As part of the ***Capsule Presentations*** in FLATLAND, David Verbeek is invited to present his audio-visual exploration of the ancient Asian culture, still traceable today, holding on to its traditions regarding old age, the fleeting feelings of love and the need to forever be adapting in todays modern imperial China.
The presentation is held for a select audience on Sunday 27th September.
Verbeek, a succesful filmmaker mostly in the greater China area, has always been concerned about the inner landscape of “the other”, the different culture.
In this time where we cannot travel, he decided to present his "uncut materials", little films he made during his working life in China and Taipei. These "small travel journeys" are based on mostly folk tales and wisdom as Verbeek encouters with strangers and friends. They are implicitly at the base of his oeuvre.
Verbeek will personally comment his photo/video triptych exploring folk teachings on the fundamentals of river, rice and trees, that take the viewer on a journey to Chongqing, Shanghai & Taipei. Each chapter is accompanied with a photograph as its centerpiece, that is surrounded by video material expanding the idea’s and atmospheres of the environment to which the photo can be seen as its symbolic center.

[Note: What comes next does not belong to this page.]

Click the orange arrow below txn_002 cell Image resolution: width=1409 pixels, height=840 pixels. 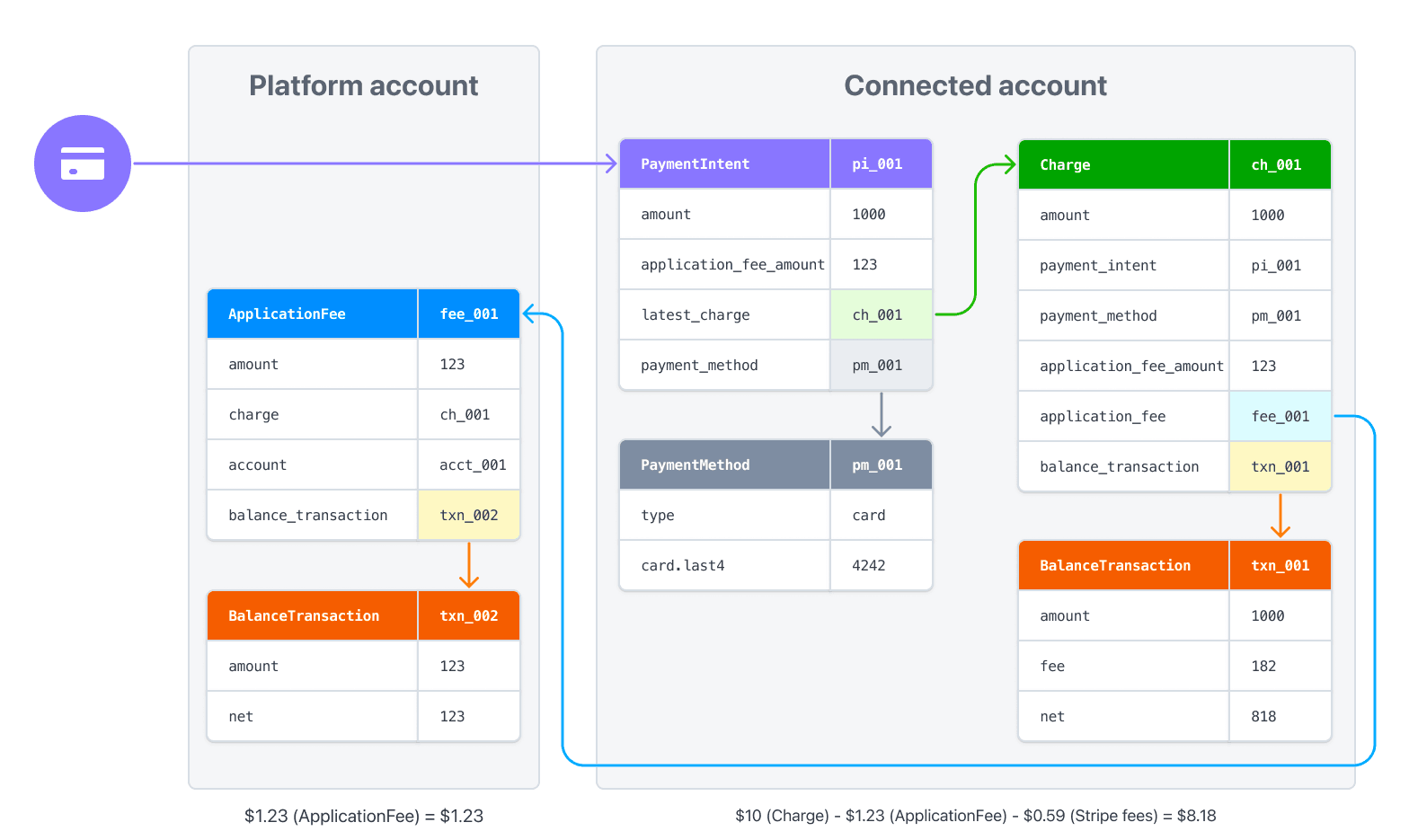tap(469, 566)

Dutch director, video artist and photographer David Verbeek (1980, The Netherlands) studied film, photography and philosophy at the New School University in New York and graduated in film directing at the Dutch Film Academy in 2005. His work R U THERE was selected for the Cannes film festival where it was part of that the prestigious Un Certain Regard programme. Verbeek made many international feature films that have granted him international recognition in the world of contemporary art-house cinema. Films such as Shanghai Trance (2008) selected for several festivals around the world like Chicago, Hong Kong and Festival Premiers Plans d’Angers had a big release in China where it was screened in 240 movie theatres in 88 cities. His latest film Full Contact compares the alienation of drone warfare with the intimacy of physical fighting. It premiered in 2015 as part of the PLATFORM competition at the Toronto International Film Festival and was exhibited in its art version – in the groupshow ‘Close Up – A New Generation of Film and Video Artists in the Netherlands’ in Museum EYE.
Aside his cinematic work, Verbeek photographs are equally charged with a dark feel of a supernatural realm lurking beneath, as seen in the work of his admired artists Gregory Crewdson and David Lynch. For his haunting photo series Ghost Month (2014) he received a solo show at the Museum of Contemporary art in Taipei, Taiwan.